# REQUIREMENT
Begin at the line below that contains "You are a computer-use" and write out every line from there to the end of the entries, exactly.

○ ○ ○ ○ ○

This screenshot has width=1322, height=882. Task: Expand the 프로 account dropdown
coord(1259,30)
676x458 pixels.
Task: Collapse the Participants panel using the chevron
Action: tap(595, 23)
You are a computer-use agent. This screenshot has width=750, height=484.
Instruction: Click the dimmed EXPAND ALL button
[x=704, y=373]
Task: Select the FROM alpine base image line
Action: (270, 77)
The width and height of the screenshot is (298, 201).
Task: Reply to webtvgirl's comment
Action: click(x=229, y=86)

○ ○ ○ ○ ○

# YOUR RESPONSE
You are a computer-use agent. This screenshot has width=750, height=484.
Instruction: Click the dimmed EXPAND ALL button
[x=704, y=373]
Task: Select the FROM alpine base image line
Action: (270, 77)
The width and height of the screenshot is (298, 201).
Task: Reply to webtvgirl's comment
Action: click(x=229, y=86)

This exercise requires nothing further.